§ **PROBLEM STATEMENT**: Edit the lines starting at the one containing "The width and height of the screenshot is (1170, 2532)." and ending with the one containing "Looking at the", changing "Describe" to "Explain" and keeping everything else the same. Leave the pictures out of your answer.

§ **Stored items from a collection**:
***

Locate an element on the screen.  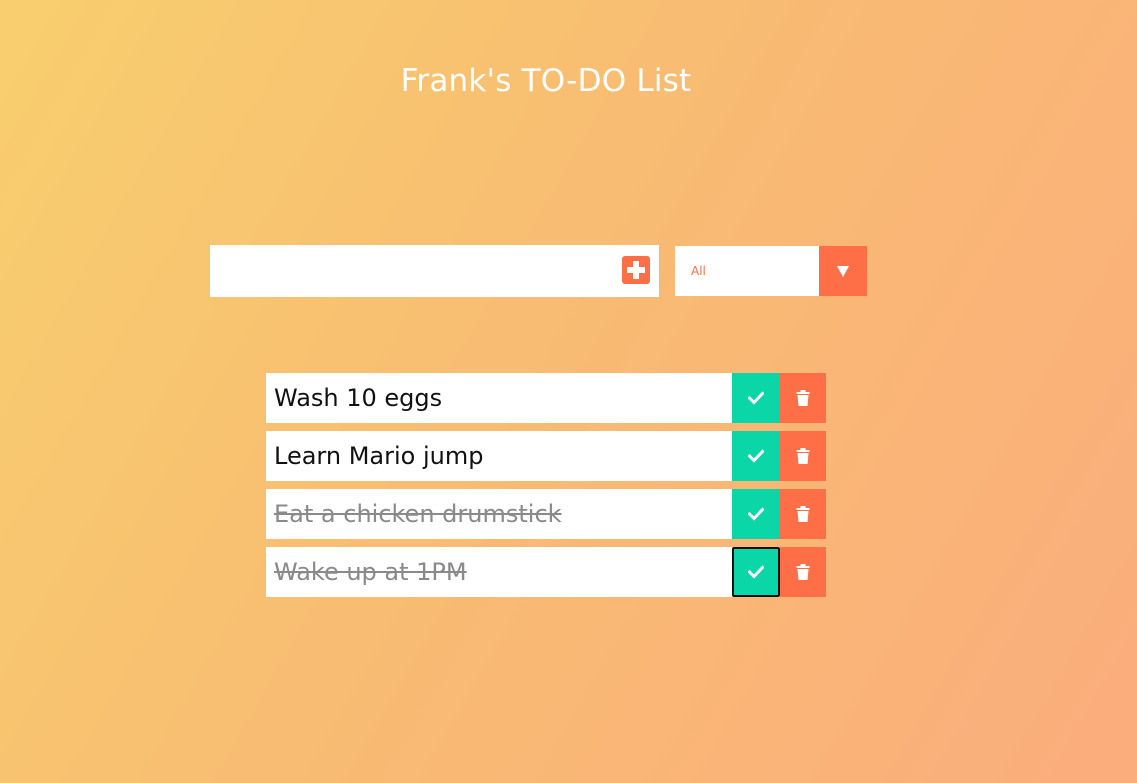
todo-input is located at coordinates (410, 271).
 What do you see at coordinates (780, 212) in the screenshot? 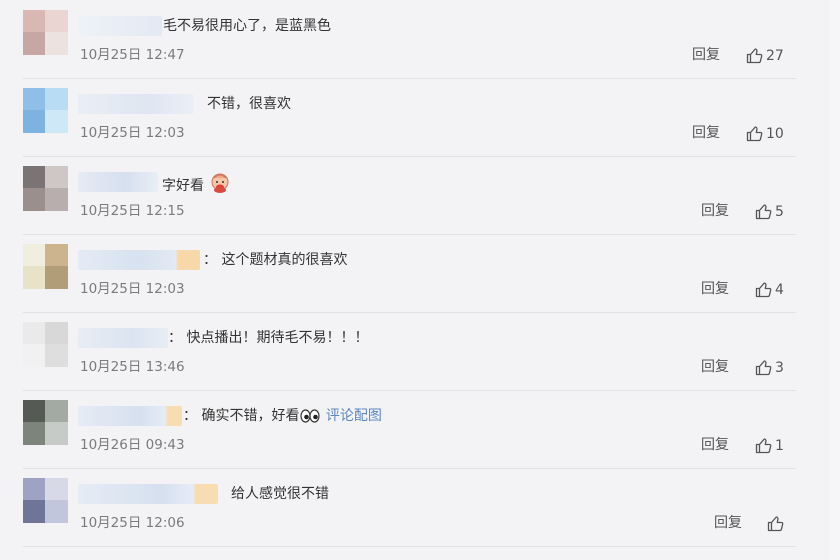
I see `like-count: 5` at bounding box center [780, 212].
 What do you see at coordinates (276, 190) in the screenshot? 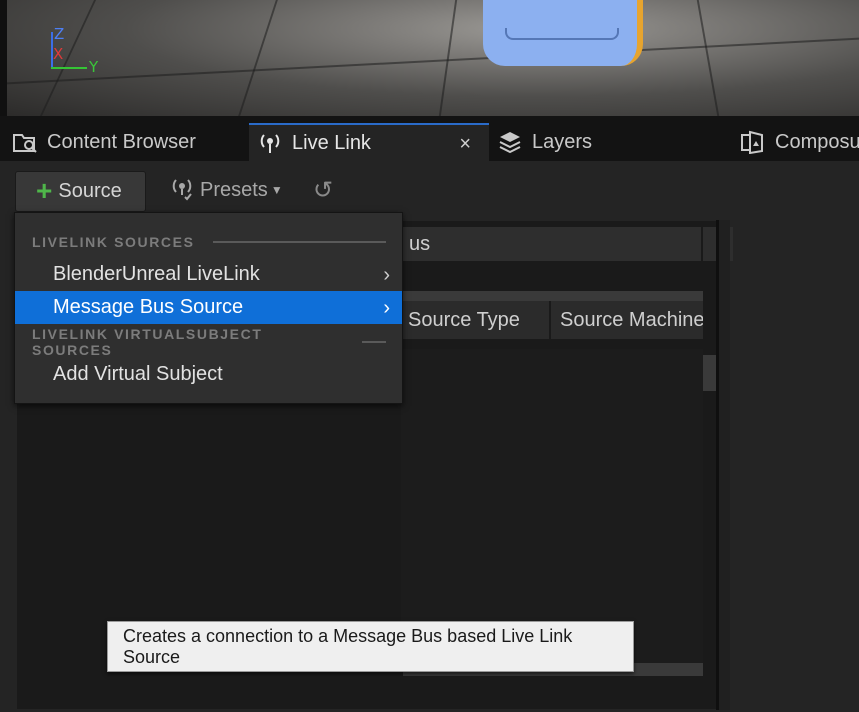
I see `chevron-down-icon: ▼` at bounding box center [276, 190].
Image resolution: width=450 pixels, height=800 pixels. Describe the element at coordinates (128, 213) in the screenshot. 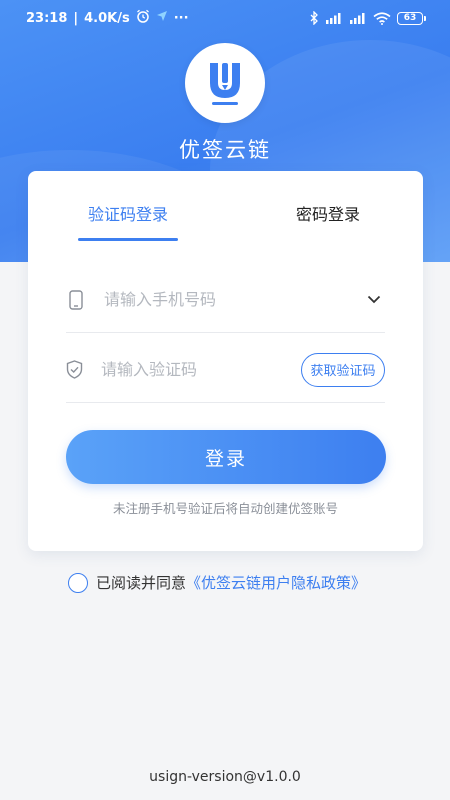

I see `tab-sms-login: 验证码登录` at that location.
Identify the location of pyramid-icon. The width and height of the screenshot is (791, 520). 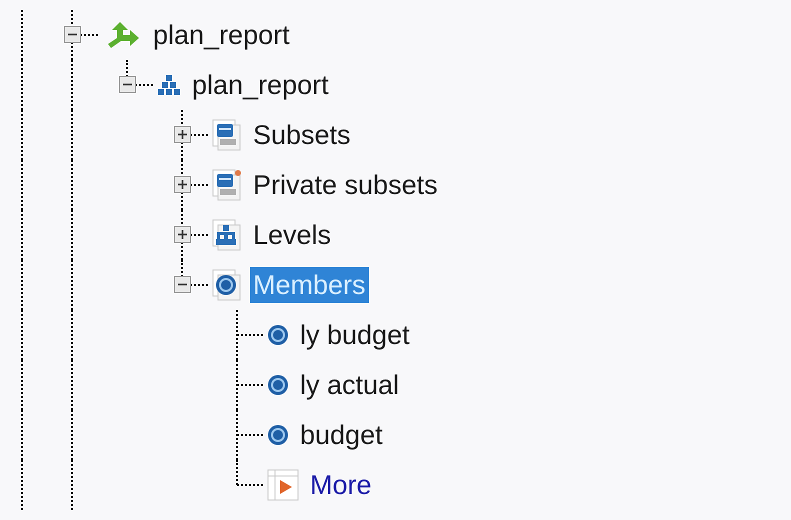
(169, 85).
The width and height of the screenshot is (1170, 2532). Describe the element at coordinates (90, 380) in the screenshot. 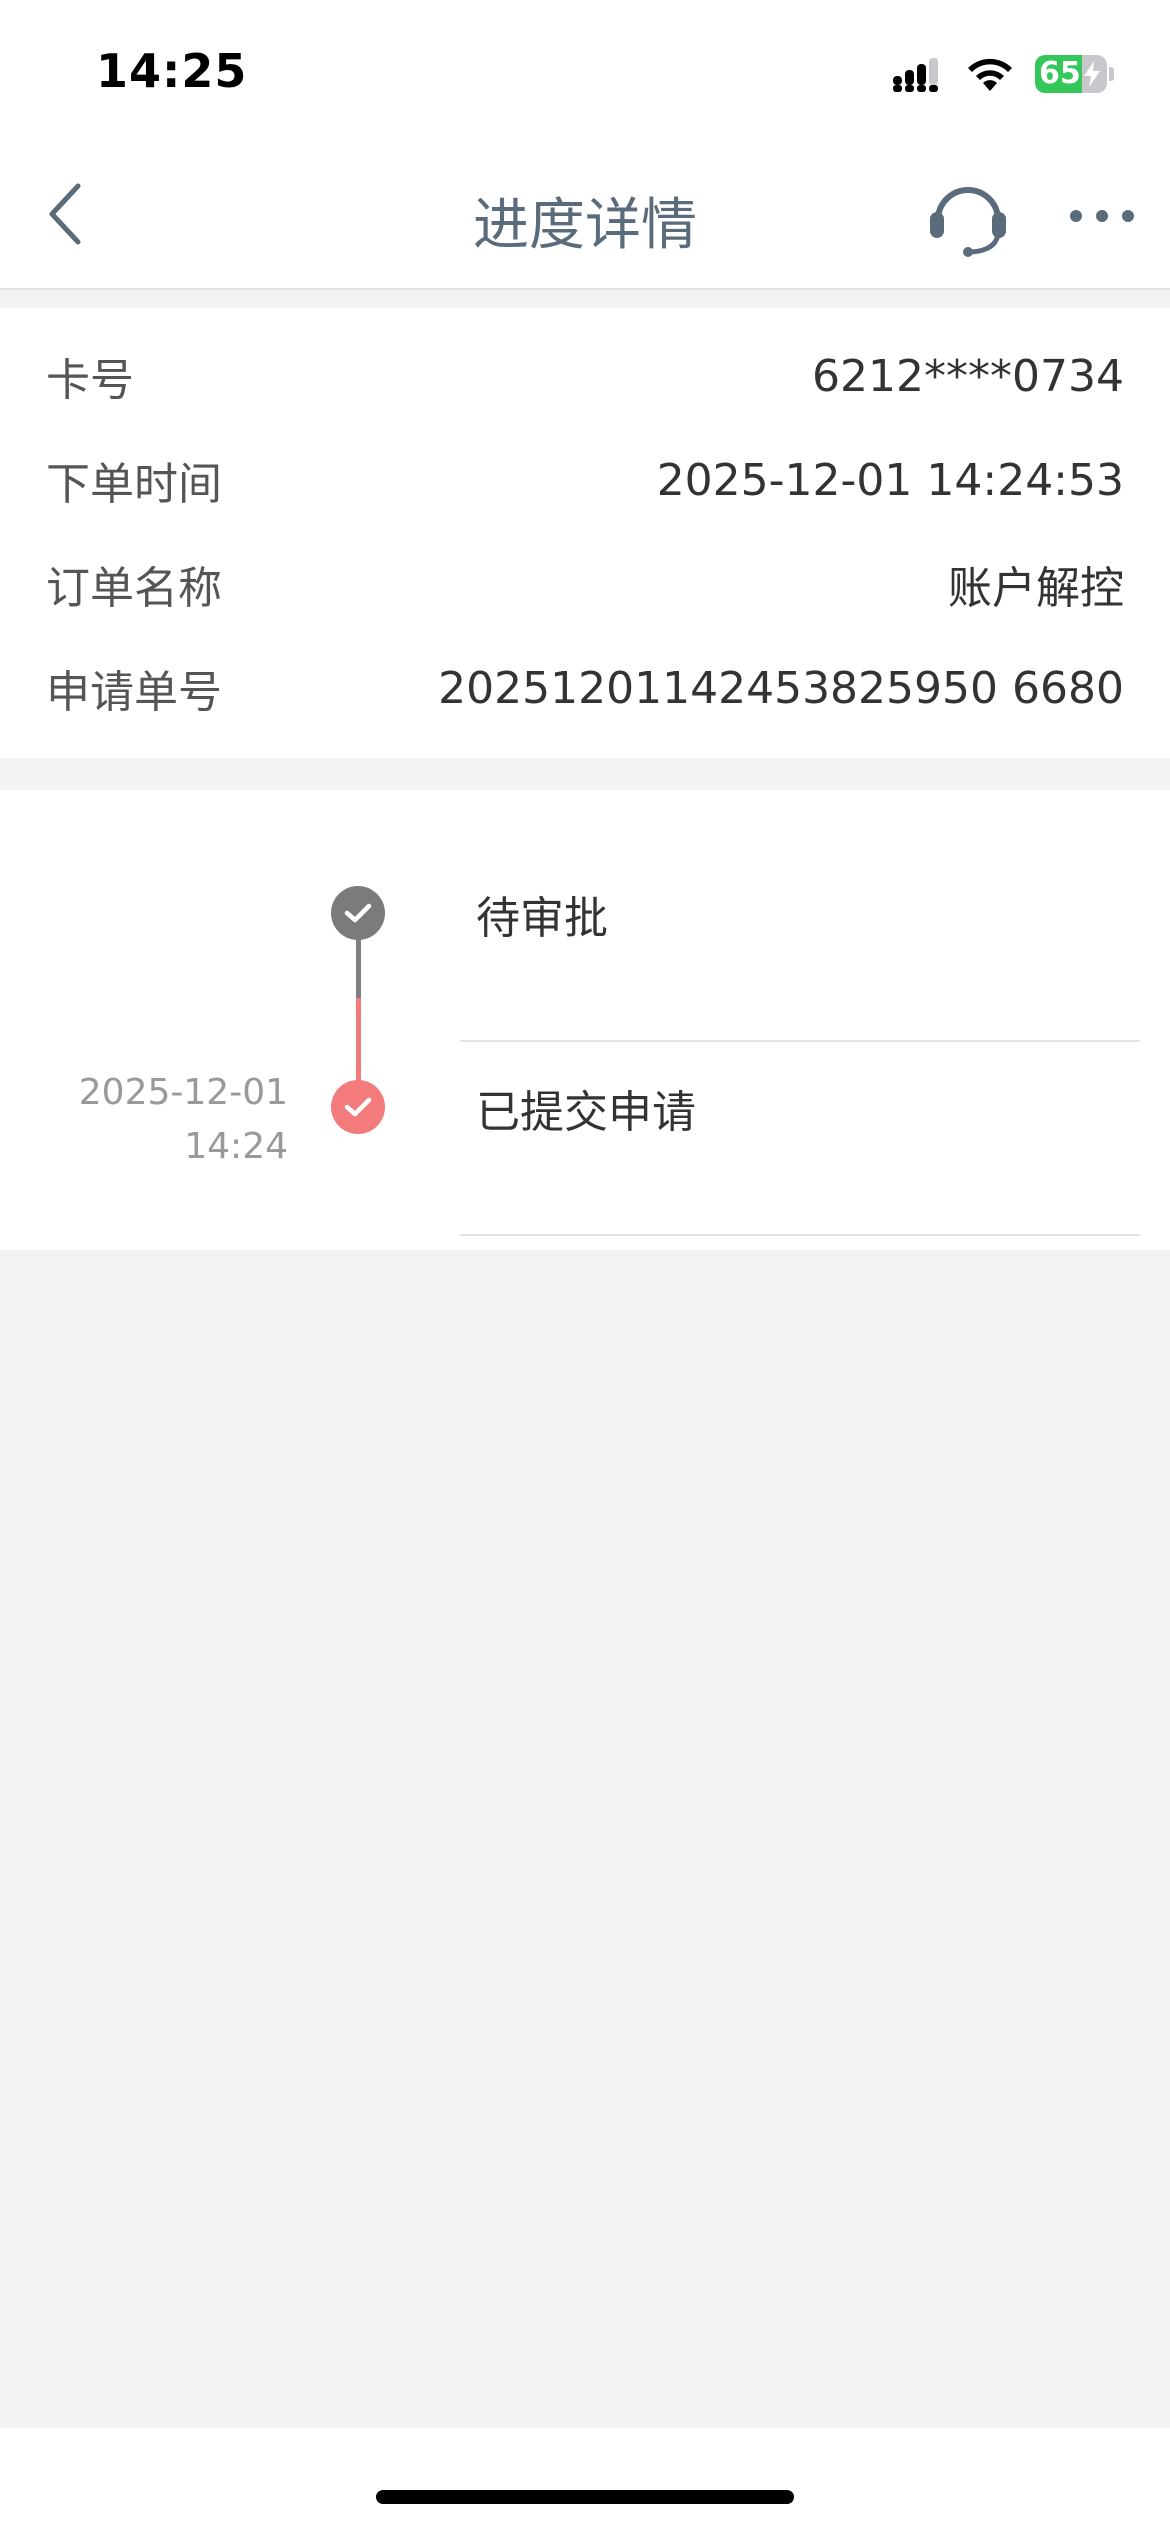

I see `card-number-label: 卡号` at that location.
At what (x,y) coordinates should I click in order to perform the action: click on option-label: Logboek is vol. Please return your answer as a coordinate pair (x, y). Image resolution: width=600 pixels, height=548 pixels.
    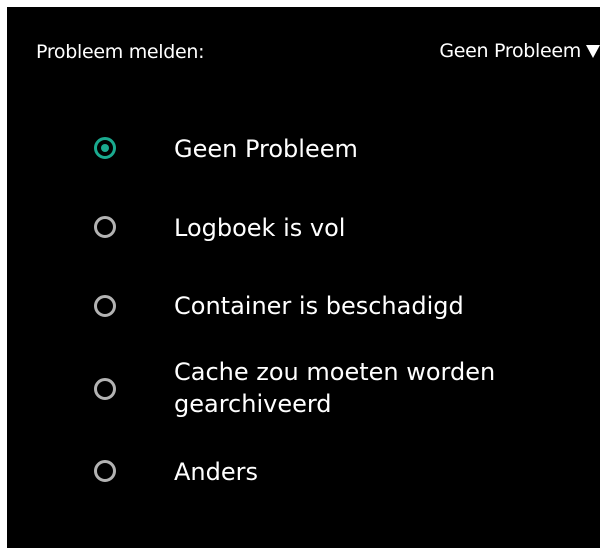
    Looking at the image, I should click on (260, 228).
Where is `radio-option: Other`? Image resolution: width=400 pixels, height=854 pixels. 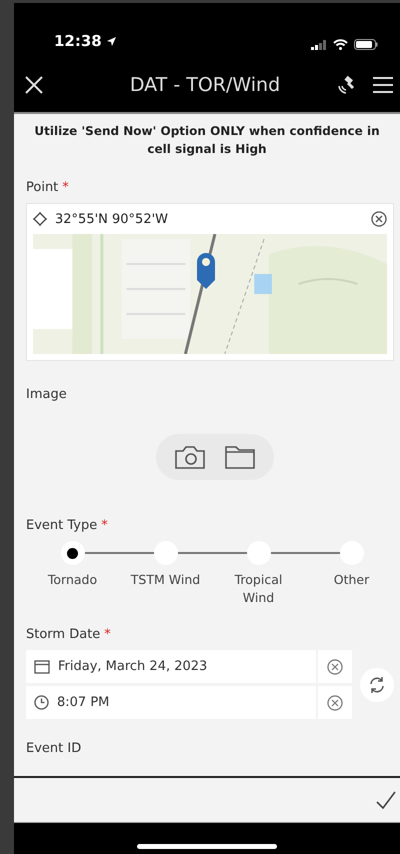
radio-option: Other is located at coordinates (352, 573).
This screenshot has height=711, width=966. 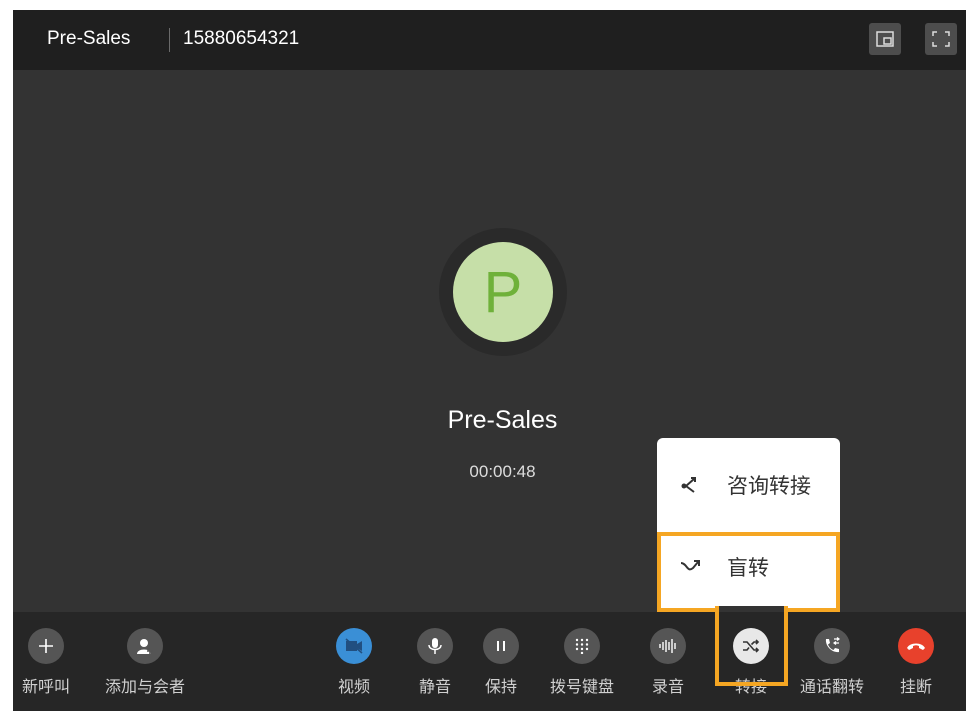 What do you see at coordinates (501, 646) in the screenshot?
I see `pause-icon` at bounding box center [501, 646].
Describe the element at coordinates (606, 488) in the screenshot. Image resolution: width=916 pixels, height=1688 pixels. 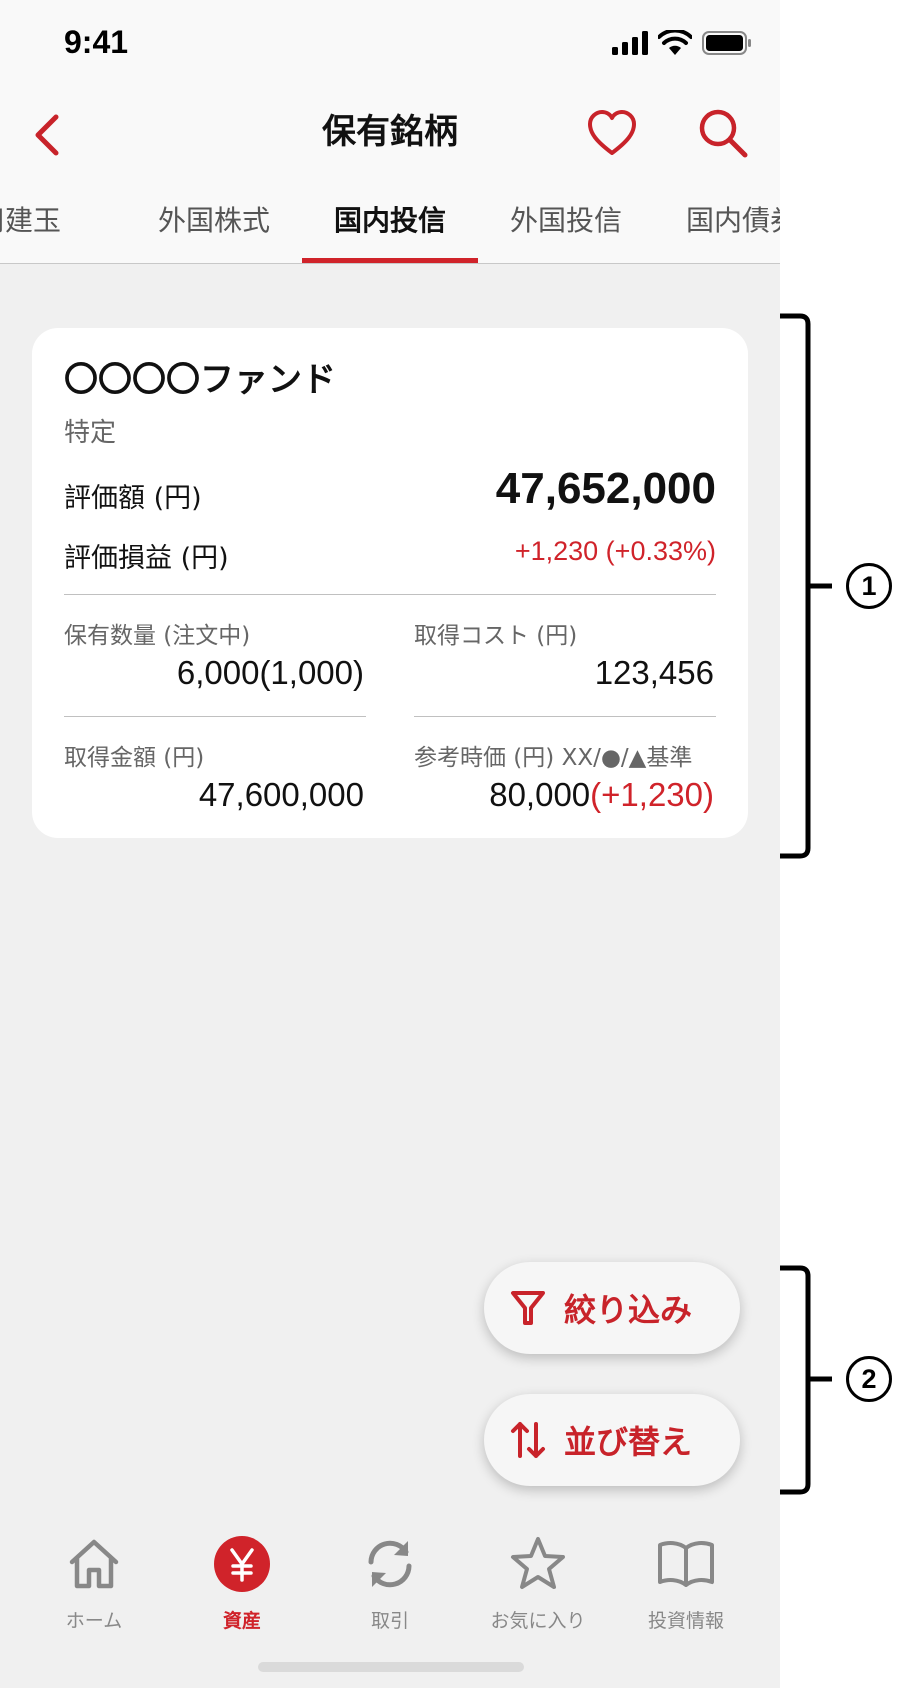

***

§ **FINISHED TASK**:
The width and height of the screenshot is (1170, 2532). Explain the element at coordinates (90, 380) in the screenshot. 

I see `card-number-label: 卡号` at that location.
At what (x,y) coordinates should I click in order to perform the action: click on option-label: Logboek is vol. Please return your answer as a coordinate pair (x, y). Image resolution: width=600 pixels, height=548 pixels.
    Looking at the image, I should click on (260, 228).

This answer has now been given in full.